> **WHAT THE EXERCISE ASKS**
Each entry below should be retyped exactly, with nothing omitted.

[Extracted records]
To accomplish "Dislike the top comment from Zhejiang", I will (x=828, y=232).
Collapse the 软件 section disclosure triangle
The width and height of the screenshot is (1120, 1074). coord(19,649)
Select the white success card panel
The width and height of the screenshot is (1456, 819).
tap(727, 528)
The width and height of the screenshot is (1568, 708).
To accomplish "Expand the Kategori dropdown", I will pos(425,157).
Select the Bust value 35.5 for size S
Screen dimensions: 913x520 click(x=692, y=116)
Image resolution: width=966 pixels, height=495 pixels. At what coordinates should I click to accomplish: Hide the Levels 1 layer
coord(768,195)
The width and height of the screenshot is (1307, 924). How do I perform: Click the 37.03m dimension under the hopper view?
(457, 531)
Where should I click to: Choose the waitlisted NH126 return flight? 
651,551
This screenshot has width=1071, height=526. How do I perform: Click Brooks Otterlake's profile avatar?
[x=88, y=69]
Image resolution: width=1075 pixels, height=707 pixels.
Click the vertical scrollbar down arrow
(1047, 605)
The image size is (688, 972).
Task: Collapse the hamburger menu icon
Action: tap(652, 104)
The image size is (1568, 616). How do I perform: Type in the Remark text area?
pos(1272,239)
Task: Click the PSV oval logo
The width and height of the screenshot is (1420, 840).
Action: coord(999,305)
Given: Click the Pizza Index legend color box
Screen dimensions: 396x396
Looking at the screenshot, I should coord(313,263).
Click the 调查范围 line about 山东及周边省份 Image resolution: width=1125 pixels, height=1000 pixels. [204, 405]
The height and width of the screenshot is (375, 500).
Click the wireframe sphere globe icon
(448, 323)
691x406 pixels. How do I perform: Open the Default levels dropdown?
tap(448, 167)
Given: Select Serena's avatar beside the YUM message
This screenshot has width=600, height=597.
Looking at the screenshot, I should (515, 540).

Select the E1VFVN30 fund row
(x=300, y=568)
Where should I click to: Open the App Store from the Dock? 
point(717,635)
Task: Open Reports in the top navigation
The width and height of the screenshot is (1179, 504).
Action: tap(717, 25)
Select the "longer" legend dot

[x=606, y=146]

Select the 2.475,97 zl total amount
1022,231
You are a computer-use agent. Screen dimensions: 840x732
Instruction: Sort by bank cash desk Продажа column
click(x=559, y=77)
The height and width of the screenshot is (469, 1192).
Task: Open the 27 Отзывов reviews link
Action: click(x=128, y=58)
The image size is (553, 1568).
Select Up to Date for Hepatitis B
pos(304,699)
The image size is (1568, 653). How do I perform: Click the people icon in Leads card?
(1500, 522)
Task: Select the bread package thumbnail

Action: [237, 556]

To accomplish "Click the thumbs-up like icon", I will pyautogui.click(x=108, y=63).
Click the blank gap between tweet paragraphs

> **THE COMPLETED TASK**
To accomplish "Dislike the top comment from Zhejiang", I will (x=828, y=232).
Collapse the 软件 section disclosure triangle
The width and height of the screenshot is (1120, 1074). coord(19,649)
Select the white success card panel
The width and height of the screenshot is (1456, 819).
tap(727, 528)
The width and height of the screenshot is (1568, 708).
To accomplish "Expand the Kategori dropdown", I will pos(425,157).
Select the Bust value 35.5 for size S
Screen dimensions: 913x520 click(x=692, y=116)
Image resolution: width=966 pixels, height=495 pixels. At what coordinates should I click to accomplish: Hide the Levels 1 layer
coord(768,195)
The width and height of the screenshot is (1307, 924). How do I perform: Click the 37.03m dimension under the hopper view?
(457, 531)
Where should I click to: Choose the waitlisted NH126 return flight? 
651,551
This screenshot has width=1071, height=526. How do I perform: Click Brooks Otterlake's profile avatar?
[x=88, y=69]
Image resolution: width=1075 pixels, height=707 pixels.
Click the vertical scrollbar down arrow
(1047, 605)
The image size is (688, 972).
Task: Collapse the hamburger menu icon
Action: tap(652, 104)
The image size is (1568, 616). How do I perform: Type in the Remark text area?
pos(1272,239)
Task: Click the PSV oval logo
The width and height of the screenshot is (1420, 840).
Action: coord(999,305)
Given: Click the Pizza Index legend color box
Screen dimensions: 396x396
Looking at the screenshot, I should coord(313,263).
Click the 调查范围 line about 山东及周边省份 Image resolution: width=1125 pixels, height=1000 pixels. [204, 405]
The height and width of the screenshot is (375, 500).
Click the wireframe sphere globe icon
(448, 323)
691x406 pixels. How do I perform: Open the Default levels dropdown?
tap(448, 167)
Given: Select Serena's avatar beside the YUM message
This screenshot has width=600, height=597.
Looking at the screenshot, I should (515, 540).

Select the E1VFVN30 fund row
(x=300, y=568)
Where should I click to: Open the App Store from the Dock? 
point(717,635)
Task: Open Reports in the top navigation
The width and height of the screenshot is (1179, 504).
Action: tap(717, 25)
Select the "longer" legend dot

[x=606, y=146]

Select the 2.475,97 zl total amount
1022,231
You are a computer-use agent. Screen dimensions: 840x732
Instruction: Sort by bank cash desk Продажа column
click(x=559, y=77)
The height and width of the screenshot is (469, 1192).
Task: Open the 27 Отзывов reviews link
Action: click(x=128, y=58)
The image size is (553, 1568).
Select Up to Date for Hepatitis B
pos(304,699)
The image size is (1568, 653). How do I perform: Click the people icon in Leads card?
(1500, 522)
Task: Select the bread package thumbnail

Action: [237, 556]

To accomplish "Click the thumbs-up like icon", I will pyautogui.click(x=108, y=63).
Click the blank gap between tweet paragraphs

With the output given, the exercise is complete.